Zingiber officinalis Common name: Ginger
Part used: Rhizome
Constituents: Volatile oil (zingiberene), sesquiterpenes, oleo-resins (gingerols, shogaols), starch, proteins, lipids, nutrients, amino acids
Medical actions: Choleretic, cholagogue, positive inotropic and chronotropic, gastrointestinal stimulant, thermogenic, antiseptic, antibiotic, anti-inflammatory, diaphoretic, anti-thrombotic, anti-cholesterol, anti-emetic, rubefacient, vasodilator, peripheral circulatory stimulant, antispasmodic, carminative, emmenagogue, hepatoprotective, antioxidant
Medical uses: Zingiber increases the flow of saliva and is a stimulating tonic for the digestive system. Reduces cramping, gas and nausea. Indicated for motion sickness. Increases the peripheral circulation and detoxifies the body from toxins associated with rheumatism. Can be used topically for inflammatory conditions such as RA, OA, bursitis and muscle sprains.
- Gingerols (mainly in fresh root) increase uptake of calcium by the myocardium and enhance the force of contractions (cardiotonic). Also hepatoprotective, anti-inflammatory, antioxidant, antiseptic, and promote gastric secretions.
- Volatile oils (zingiberene, b-bisabolene) are anti-cholesterol, antioxidant, analgesic, rubefacient and anti-spasmodic.
- Inhibit both platelet aggregation and prostaglandins & leukotrienes associated with inflammation.

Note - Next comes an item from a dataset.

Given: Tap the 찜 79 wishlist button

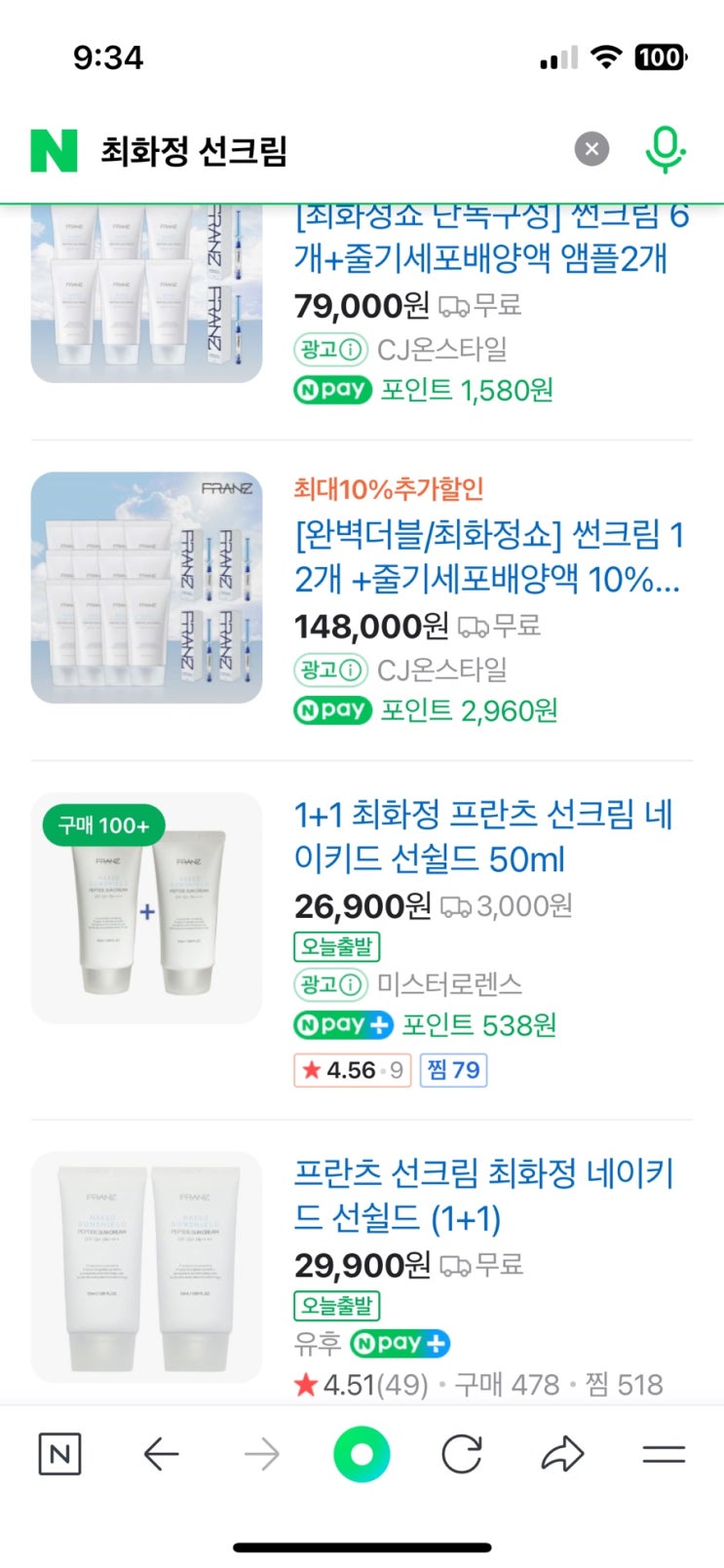Looking at the screenshot, I should 453,1070.
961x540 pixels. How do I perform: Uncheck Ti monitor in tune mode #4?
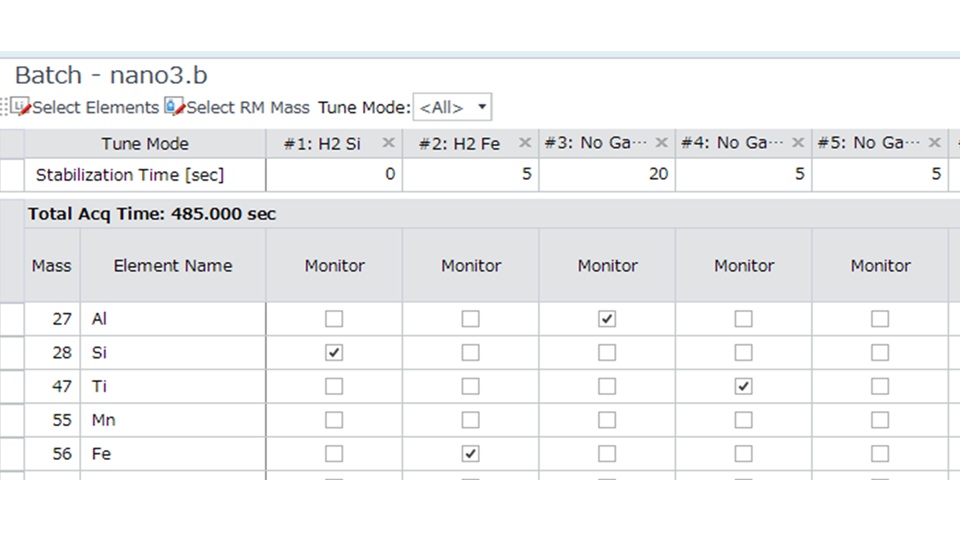click(743, 386)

Pharmacy: Dry herb: 1-10 g in divided doses (start low and gradually increase the dosage). Fresh herb: 5 g fresh QD. Infusion: 1g/cup, TID. Tincture: (1:5, 90%) 1.5 – 3ml TID. Also as compress, cough syrup or candied.
Contraindications: People with sensitive stomachs do not always tolerate. Use caution with ulcers, GERD, gallstones, kidney disease, and tendency to hemorrhage.
Toxicity: No adverse effects expected with recommended dosages. Best taken with food as high doses can cause heartburn. Topically may cause contact dermatitis.
Interactions: Increases absorption of all drugs. Can reduce absorption of iron and fat soluble vitamins.